FICHE QUESTION
12ème législature
Question N° : 1260  de  M.   Lefort Jean-Claude ( Député-e-s Communistes et Républicains - Val-de-Marne ) QOSD
Ministère interrogé :  santé et solidarités
Ministère attributaire :  santé et solidarités
Question publiée au JO le :  21/06/2005  page :  6145
Réponse publiée au JO le :  22/06/2005  page :  3786
Rubrique :  établissements de santé
Tête d'analyse :  maternités
Analyse :  maintien hôpital Jean-Rostand. Ivry
Texte de la QUESTION : M. Jean-Claude Lefort est de nouveau conduit à s'adresser à M. le ministre de la santé et des solidarités sur le devenir de la maternité de l'hôpital Jean-Rostand à Ivry. Depuis cinq ans maintenant les populations, les personnels hospitaliers et les élus du secteur sont mobilisés pour le maintien de cet hôpital public de proximité dont la fermeture a été programmée par l'ARH et l'AP-HP par transfert de ses 3 services vers d'autres sites. La cardiologie à la Pitié, la rééducation fonctionnelle à Charles-Foix et la maternité à Bicêtre dans le cadre de la création d'une maternité de niveau 3 au CHU. Dans le contexte de pénurie de structures obstétricales que connaît le Val-de-Marne ce projet a des conséquences particulièrement graves. 11 sitesaccouchements ont disparu de ce département de 1992 à 2002 et seules 2 maternités, les Noriets à Vitry et Jean-Rostand à Ivry, restent sur les 13 communes de ce coté de la Seine dans le Val-de-Marne dont le taux d'équipement en obstétrique est l'un des plus faibles d'Ile-de-France. Cette situation est encore aggravée par une augmentation de la population et du taux de fécondité. Les communes concernées accueillent pour une part importante une population fragilisée qui présente le plus grand nombre de grossesses insuffisamment suivies pour lesquelles la proximité et un accompagnement spécifique sont indispensables.
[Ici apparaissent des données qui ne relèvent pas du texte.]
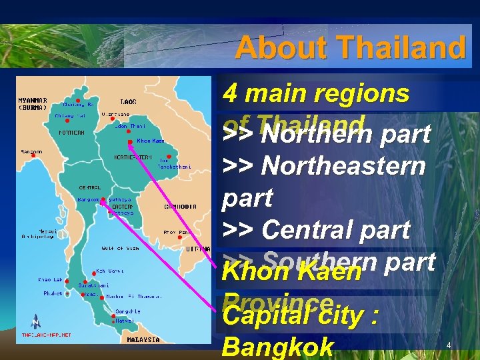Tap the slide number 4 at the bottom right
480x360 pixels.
[449, 345]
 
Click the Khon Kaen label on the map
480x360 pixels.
[150, 141]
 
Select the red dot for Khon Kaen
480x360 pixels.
[130, 141]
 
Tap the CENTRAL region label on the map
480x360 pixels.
[90, 187]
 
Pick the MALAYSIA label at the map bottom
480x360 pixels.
[143, 339]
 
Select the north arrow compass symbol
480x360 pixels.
[34, 322]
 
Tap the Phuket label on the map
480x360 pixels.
[53, 293]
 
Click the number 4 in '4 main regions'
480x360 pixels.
[231, 93]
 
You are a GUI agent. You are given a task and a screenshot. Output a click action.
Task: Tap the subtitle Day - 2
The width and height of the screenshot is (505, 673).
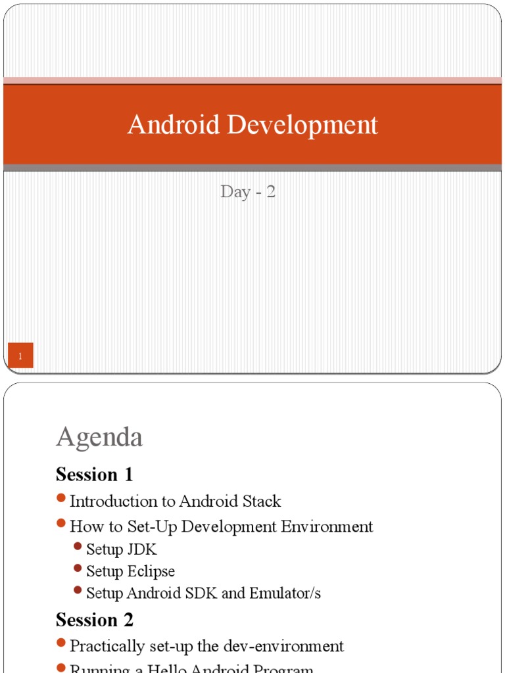248,192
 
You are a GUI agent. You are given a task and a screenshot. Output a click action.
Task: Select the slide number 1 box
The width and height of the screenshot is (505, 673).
21,356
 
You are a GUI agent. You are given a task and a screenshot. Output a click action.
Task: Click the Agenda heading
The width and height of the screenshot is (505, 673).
99,437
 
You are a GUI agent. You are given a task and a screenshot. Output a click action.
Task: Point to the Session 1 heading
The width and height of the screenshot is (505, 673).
95,474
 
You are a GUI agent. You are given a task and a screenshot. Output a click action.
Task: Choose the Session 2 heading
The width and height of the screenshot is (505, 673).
95,620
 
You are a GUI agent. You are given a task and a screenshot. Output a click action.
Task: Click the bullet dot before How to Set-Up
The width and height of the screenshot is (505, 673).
61,524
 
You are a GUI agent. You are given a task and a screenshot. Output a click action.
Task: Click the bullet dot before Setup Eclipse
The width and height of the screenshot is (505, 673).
78,569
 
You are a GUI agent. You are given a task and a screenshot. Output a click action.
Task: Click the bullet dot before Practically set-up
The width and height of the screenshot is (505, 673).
61,643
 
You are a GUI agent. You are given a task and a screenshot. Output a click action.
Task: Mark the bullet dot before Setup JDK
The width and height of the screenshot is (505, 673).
78,547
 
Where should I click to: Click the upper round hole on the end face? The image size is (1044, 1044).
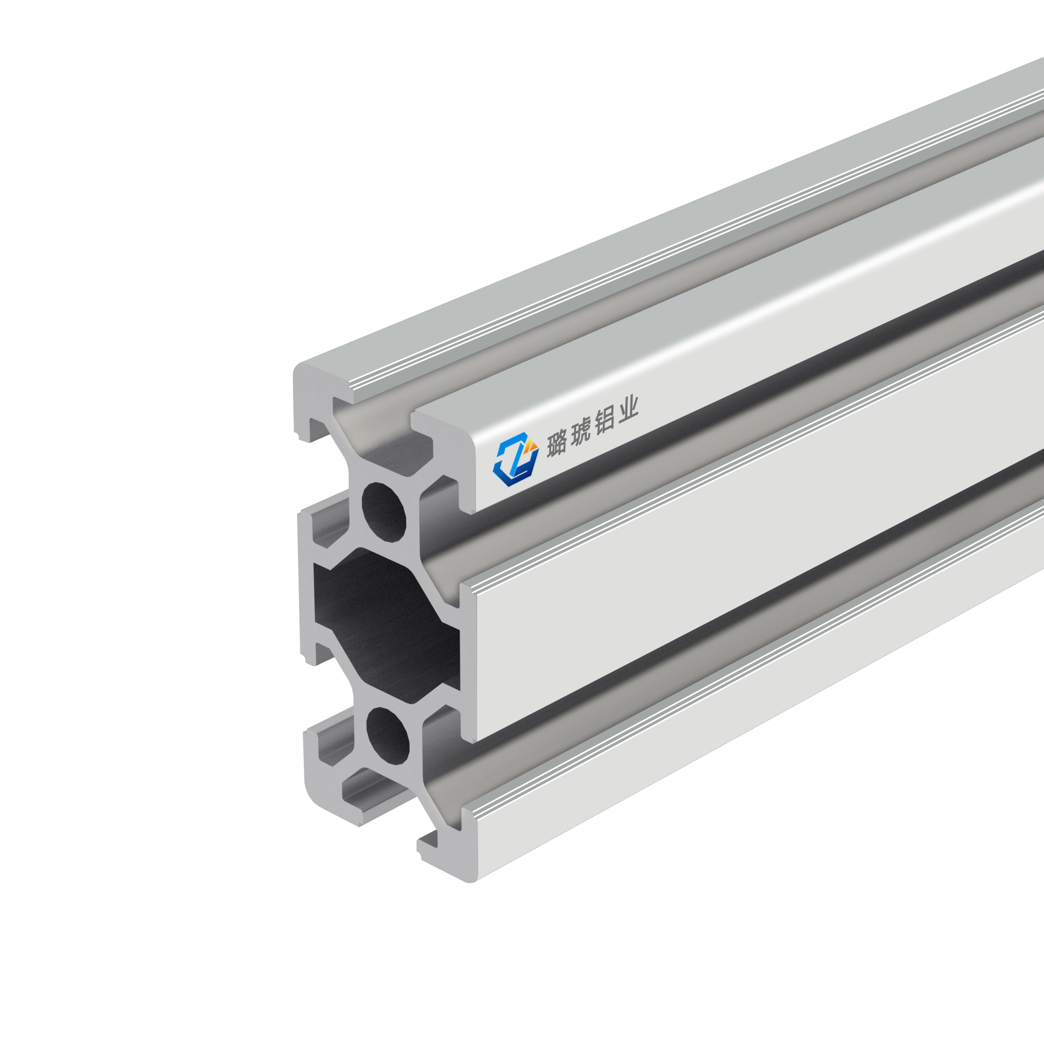click(x=384, y=511)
La création d'une maternité de niveau 3 à l'hôpital du Kremlin-Bicêtre est nécessaire elle ne doit cependant pas être réalisée au détriment de la maternité de Jean-Rostand mais au contraire en complémentarité avec cette dernière. Il lui demande de mettre un terme à ce projet dévastateur.
Texte de la REPONSE :

PERSPECTIVES DE LA MATERNITE
DE L'HOPITAL JEAN-ROSTAND A IVRY

Mme la présidente. La parole est à M. Jean-Claude Lefort, pour exposer sa question, n° 1260.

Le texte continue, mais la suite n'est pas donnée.